4 Kasım 2010 Perşembe

Değişim Ama Nasıl

‘Değişim’de mi putlaştırıldı…

Önce una, toprağa, su katılır, elde edilen karışıma -hamur-çamur- şekil verilir. Artık nasıl bir şekilse istediğin, Kendi istediğine, kendi algına kalmış. Ortaya çıkan şekle put denir. Karşına korsun. Tapınırsın. Artık ondan iste isteyebildiğin kadar. Senin emrinde mi, sen onun emrinde misin? bu bilinmez. Acıkırsan eğer, korkma karşında duruyor yiyeceğin. Ye, korkma, yarın bir daha yaparsın. Un senin elinde değil mi?

Dünyanın güzelliği, para, ev, kat, yat, mevki, makam, hürriyet, demokrasi, insan hakları, değişim.. ne kadar put yaptık, ne kadar güzel dünyalar kurduk kendi hayatımız için hatırlayanınız var mı?  kurduğumuz o güzel dünyalar içinde mutlulukla ne de güzel yaşayıp gittik! ve ne de güzel görünüyorlar, dünya, ev, makam, mevki, demokrasi, hürriyet, insan hakları, değişim… güzel kelimelerle, güzel anlatımlarla ortaya atılan bu terimler bir müddet sonra karşımıza koyup tapındığımız putlara dönüşüyor. Biz mi onları idare ediyoruz, yoksa onlar mı bizi?

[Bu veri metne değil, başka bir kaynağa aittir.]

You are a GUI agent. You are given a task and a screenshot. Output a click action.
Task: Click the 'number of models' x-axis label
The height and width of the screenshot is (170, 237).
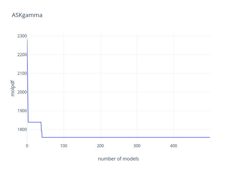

Durmadan değişimden dem verenleri, değişemeyenler olarak bilirdik. Yazık ki, ilerici aydınlarla muhafazakâr kitleler yer değiştirdi gibi görünüyor. Yanılıyorlar. Değişemezler diyemem, ama bu kadarı da fazla artık. Onların değişimden anladığı, bir takım uluslar arası kuruluşların teklif, öneri ve isteklerini yerine getirmeye çalışmaktan ibarettir. Şu anayasa değişimlerinin, değişim macerası bir hikaye edilse de, kimler tarafından nasıl yazıldığı, -yada dayatıldığı- bir ortaya çıksa da, anlasak beylerin nasıl değişimci olduklarını. Artık, değişim, değişim dedikçe değişememek nasıldır anlayacaklar. Hele değişimi anladıklarında, -değişememeyi- fikr ettiklerinde fakat, iş işten geçmiş olacak.

 Değişim; ilmin, aklın, asrın gereği olması gerekenlerin yapılması, inanılması, hayata geçirilmesinden ibarettir. Değişim de; demokrasi, hürriyet, insan hakları... gibi putlaştırdıklarımızdan olmasın sakın.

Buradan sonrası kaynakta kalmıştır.